• WHAT IS NEEDED
The required output is the complete listing, copied word for word.
======== TASK MATERIAL ========
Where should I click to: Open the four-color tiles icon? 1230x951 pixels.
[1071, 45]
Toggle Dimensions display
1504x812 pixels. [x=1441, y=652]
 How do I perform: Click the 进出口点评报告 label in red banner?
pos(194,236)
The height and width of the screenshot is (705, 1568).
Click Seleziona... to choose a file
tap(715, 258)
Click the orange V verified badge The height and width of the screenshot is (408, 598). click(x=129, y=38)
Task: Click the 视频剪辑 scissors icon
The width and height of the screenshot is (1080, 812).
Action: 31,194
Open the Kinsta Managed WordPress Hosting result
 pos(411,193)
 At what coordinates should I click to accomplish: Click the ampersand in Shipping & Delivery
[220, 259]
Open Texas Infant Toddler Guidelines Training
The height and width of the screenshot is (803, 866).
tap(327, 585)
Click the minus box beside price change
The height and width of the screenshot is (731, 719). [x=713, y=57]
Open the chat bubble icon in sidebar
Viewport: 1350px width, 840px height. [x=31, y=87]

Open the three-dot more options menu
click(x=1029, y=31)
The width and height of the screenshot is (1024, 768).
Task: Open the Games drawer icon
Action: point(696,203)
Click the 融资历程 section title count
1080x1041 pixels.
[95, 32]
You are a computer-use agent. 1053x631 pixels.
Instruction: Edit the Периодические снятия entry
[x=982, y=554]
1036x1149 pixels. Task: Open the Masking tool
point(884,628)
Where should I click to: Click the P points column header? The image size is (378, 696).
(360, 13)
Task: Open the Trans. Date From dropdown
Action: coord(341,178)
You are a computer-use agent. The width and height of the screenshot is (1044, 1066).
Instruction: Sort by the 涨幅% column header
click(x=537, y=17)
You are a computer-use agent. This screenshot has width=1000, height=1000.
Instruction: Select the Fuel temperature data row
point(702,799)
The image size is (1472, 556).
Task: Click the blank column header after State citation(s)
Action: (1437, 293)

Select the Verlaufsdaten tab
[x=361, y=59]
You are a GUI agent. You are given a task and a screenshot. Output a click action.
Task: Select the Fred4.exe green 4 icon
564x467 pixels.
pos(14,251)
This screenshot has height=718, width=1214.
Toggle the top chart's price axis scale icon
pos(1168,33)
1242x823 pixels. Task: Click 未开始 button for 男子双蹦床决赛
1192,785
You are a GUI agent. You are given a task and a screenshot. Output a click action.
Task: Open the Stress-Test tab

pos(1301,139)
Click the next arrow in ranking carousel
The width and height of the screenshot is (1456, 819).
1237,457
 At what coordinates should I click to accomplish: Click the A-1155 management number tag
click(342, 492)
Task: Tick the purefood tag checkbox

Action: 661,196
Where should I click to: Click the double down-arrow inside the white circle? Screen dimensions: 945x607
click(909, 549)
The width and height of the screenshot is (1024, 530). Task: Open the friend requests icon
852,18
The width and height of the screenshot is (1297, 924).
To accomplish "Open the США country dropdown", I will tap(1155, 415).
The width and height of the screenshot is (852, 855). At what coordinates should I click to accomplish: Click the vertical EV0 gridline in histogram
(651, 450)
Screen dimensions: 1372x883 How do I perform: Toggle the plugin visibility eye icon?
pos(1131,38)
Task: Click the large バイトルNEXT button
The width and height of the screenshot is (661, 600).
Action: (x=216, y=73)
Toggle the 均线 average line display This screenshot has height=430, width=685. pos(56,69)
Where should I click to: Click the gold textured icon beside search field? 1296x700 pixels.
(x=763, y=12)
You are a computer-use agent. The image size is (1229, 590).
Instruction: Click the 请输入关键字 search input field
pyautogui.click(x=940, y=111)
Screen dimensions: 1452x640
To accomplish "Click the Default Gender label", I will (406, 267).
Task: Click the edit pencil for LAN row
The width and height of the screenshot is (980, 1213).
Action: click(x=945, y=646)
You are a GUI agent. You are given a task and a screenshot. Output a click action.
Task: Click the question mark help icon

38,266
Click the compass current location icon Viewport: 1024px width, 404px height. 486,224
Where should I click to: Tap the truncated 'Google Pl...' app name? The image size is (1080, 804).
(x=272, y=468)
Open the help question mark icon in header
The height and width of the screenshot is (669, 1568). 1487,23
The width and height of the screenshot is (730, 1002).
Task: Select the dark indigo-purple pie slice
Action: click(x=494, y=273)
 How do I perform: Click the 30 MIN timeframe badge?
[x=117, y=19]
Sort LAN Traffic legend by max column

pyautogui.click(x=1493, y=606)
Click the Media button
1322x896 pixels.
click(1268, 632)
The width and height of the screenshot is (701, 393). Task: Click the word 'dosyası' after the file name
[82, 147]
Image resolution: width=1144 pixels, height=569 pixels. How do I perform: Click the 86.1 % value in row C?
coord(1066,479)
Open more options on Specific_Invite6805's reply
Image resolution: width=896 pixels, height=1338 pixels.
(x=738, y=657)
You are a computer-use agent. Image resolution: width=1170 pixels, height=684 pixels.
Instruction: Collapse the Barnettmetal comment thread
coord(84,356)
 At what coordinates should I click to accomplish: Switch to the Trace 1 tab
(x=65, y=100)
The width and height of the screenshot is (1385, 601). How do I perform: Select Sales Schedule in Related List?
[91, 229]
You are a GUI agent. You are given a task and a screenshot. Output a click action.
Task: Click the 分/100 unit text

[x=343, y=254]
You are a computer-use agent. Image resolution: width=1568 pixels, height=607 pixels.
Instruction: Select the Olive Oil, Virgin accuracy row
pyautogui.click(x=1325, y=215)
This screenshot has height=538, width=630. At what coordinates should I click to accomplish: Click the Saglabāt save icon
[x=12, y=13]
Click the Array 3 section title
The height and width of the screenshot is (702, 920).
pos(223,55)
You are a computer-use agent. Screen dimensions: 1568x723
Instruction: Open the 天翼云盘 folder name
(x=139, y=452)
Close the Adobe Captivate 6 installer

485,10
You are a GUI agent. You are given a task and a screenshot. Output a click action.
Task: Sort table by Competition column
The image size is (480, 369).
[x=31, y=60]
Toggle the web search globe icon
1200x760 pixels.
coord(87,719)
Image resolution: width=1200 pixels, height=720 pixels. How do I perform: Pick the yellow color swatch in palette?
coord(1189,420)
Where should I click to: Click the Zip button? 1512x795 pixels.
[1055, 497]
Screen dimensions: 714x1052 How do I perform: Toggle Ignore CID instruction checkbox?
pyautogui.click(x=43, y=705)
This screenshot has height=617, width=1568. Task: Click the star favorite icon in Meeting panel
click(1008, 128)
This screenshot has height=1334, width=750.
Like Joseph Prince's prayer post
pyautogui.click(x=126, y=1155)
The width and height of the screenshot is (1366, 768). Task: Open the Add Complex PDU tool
========
• PROBLEM SOLUTION
Where should I click to: Open the four-color tiles icon? 1230x951 pixels.
[1071, 45]
Toggle Dimensions display
1504x812 pixels. [x=1441, y=652]
 How do I perform: Click the 进出口点评报告 label in red banner?
pos(194,236)
The height and width of the screenshot is (705, 1568).
Click Seleziona... to choose a file
tap(715, 258)
Click the orange V verified badge The height and width of the screenshot is (408, 598). click(x=129, y=38)
Task: Click the 视频剪辑 scissors icon
The width and height of the screenshot is (1080, 812).
Action: 31,194
Open the Kinsta Managed WordPress Hosting result
 pos(411,193)
 At what coordinates should I click to accomplish: Click the ampersand in Shipping & Delivery
[220, 259]
Open Texas Infant Toddler Guidelines Training
The height and width of the screenshot is (803, 866).
tap(327, 585)
Click the minus box beside price change
The height and width of the screenshot is (731, 719). [x=713, y=57]
Open the chat bubble icon in sidebar
Viewport: 1350px width, 840px height. [x=31, y=87]

Open the three-dot more options menu
click(x=1029, y=31)
The width and height of the screenshot is (1024, 768).
Task: Open the Games drawer icon
Action: point(696,203)
Click the 融资历程 section title count
1080x1041 pixels.
[95, 32]
You are a computer-use agent. 1053x631 pixels.
Instruction: Edit the Периодические снятия entry
[x=982, y=554]
1036x1149 pixels. Task: Open the Masking tool
point(884,628)
Where should I click to: Click the P points column header? The image size is (378, 696).
(360, 13)
Task: Open the Trans. Date From dropdown
Action: coord(341,178)
You are a computer-use agent. The width and height of the screenshot is (1044, 1066).
Instruction: Sort by the 涨幅% column header
click(x=537, y=17)
You are a computer-use agent. This screenshot has width=1000, height=1000.
Instruction: Select the Fuel temperature data row
point(702,799)
The image size is (1472, 556).
Task: Click the blank column header after State citation(s)
Action: (1437, 293)

Select the Verlaufsdaten tab
[x=361, y=59]
You are a GUI agent. You are given a task and a screenshot. Output a click action.
Task: Select the Fred4.exe green 4 icon
564x467 pixels.
pos(14,251)
This screenshot has height=718, width=1214.
Toggle the top chart's price axis scale icon
pos(1168,33)
1242x823 pixels. Task: Click 未开始 button for 男子双蹦床决赛
1192,785
You are a GUI agent. You are given a task and a screenshot. Output a click action.
Task: Open the Stress-Test tab

pos(1301,139)
Click the next arrow in ranking carousel
The width and height of the screenshot is (1456, 819).
1237,457
 At what coordinates should I click to accomplish: Click the A-1155 management number tag
click(342, 492)
Task: Tick the purefood tag checkbox

Action: 661,196
Where should I click to: Click the double down-arrow inside the white circle? Screen dimensions: 945x607
click(909, 549)
The width and height of the screenshot is (1024, 530). Task: Open the friend requests icon
852,18
The width and height of the screenshot is (1297, 924).
To accomplish "Open the США country dropdown", I will tap(1155, 415).
The width and height of the screenshot is (852, 855). At what coordinates should I click to accomplish: Click the vertical EV0 gridline in histogram
(651, 450)
Screen dimensions: 1372x883 How do I perform: Toggle the plugin visibility eye icon?
pos(1131,38)
Task: Click the large バイトルNEXT button
The width and height of the screenshot is (661, 600).
Action: (x=216, y=73)
Toggle the 均线 average line display This screenshot has height=430, width=685. pos(56,69)
Where should I click to: Click the gold textured icon beside search field? 1296x700 pixels.
(x=763, y=12)
You are a computer-use agent. The image size is (1229, 590).
Instruction: Click the 请输入关键字 search input field
pyautogui.click(x=940, y=111)
Screen dimensions: 1452x640
To accomplish "Click the Default Gender label", I will (406, 267).
Task: Click the edit pencil for LAN row
The width and height of the screenshot is (980, 1213).
Action: click(x=945, y=646)
You are a GUI agent. You are given a task and a screenshot. Output a click action.
Task: Click the question mark help icon

38,266
Click the compass current location icon Viewport: 1024px width, 404px height. 486,224
Where should I click to: Tap the truncated 'Google Pl...' app name? The image size is (1080, 804).
(x=272, y=468)
Open the help question mark icon in header
The height and width of the screenshot is (669, 1568). 1487,23
The width and height of the screenshot is (730, 1002).
Task: Select the dark indigo-purple pie slice
Action: click(x=494, y=273)
 How do I perform: Click the 30 MIN timeframe badge?
[x=117, y=19]
Sort LAN Traffic legend by max column

pyautogui.click(x=1493, y=606)
Click the Media button
1322x896 pixels.
click(1268, 632)
The width and height of the screenshot is (701, 393). Task: Click the word 'dosyası' after the file name
[82, 147]
Image resolution: width=1144 pixels, height=569 pixels. How do I perform: Click the 86.1 % value in row C?
coord(1066,479)
Open more options on Specific_Invite6805's reply
Image resolution: width=896 pixels, height=1338 pixels.
(x=738, y=657)
You are a computer-use agent. Image resolution: width=1170 pixels, height=684 pixels.
Instruction: Collapse the Barnettmetal comment thread
coord(84,356)
 At what coordinates should I click to accomplish: Switch to the Trace 1 tab
(x=65, y=100)
The width and height of the screenshot is (1385, 601). How do I perform: Select Sales Schedule in Related List?
[91, 229]
You are a GUI agent. You are given a task and a screenshot. Output a click action.
Task: Click the 分/100 unit text

[x=343, y=254]
You are a computer-use agent. Image resolution: width=1568 pixels, height=607 pixels.
Instruction: Select the Olive Oil, Virgin accuracy row
pyautogui.click(x=1325, y=215)
This screenshot has height=538, width=630. At what coordinates should I click to accomplish: Click the Saglabāt save icon
[x=12, y=13]
Click the Array 3 section title
The height and width of the screenshot is (702, 920).
pos(223,55)
You are a computer-use agent. Screen dimensions: 1568x723
Instruction: Open the 天翼云盘 folder name
(x=139, y=452)
Close the Adobe Captivate 6 installer

485,10
You are a GUI agent. You are given a task and a screenshot. Output a click action.
Task: Sort table by Competition column
The image size is (480, 369).
[x=31, y=60]
Toggle the web search globe icon
1200x760 pixels.
coord(87,719)
Image resolution: width=1200 pixels, height=720 pixels. How do I perform: Pick the yellow color swatch in palette?
coord(1189,420)
Where should I click to: Click the Zip button? 1512x795 pixels.
[1055, 497]
Screen dimensions: 714x1052 How do I perform: Toggle Ignore CID instruction checkbox?
pyautogui.click(x=43, y=705)
This screenshot has height=617, width=1568. Task: Click the star favorite icon in Meeting panel
click(1008, 128)
This screenshot has height=1334, width=750.
Like Joseph Prince's prayer post
pyautogui.click(x=126, y=1155)
The width and height of the screenshot is (1366, 768). Task: Open the Add Complex PDU tool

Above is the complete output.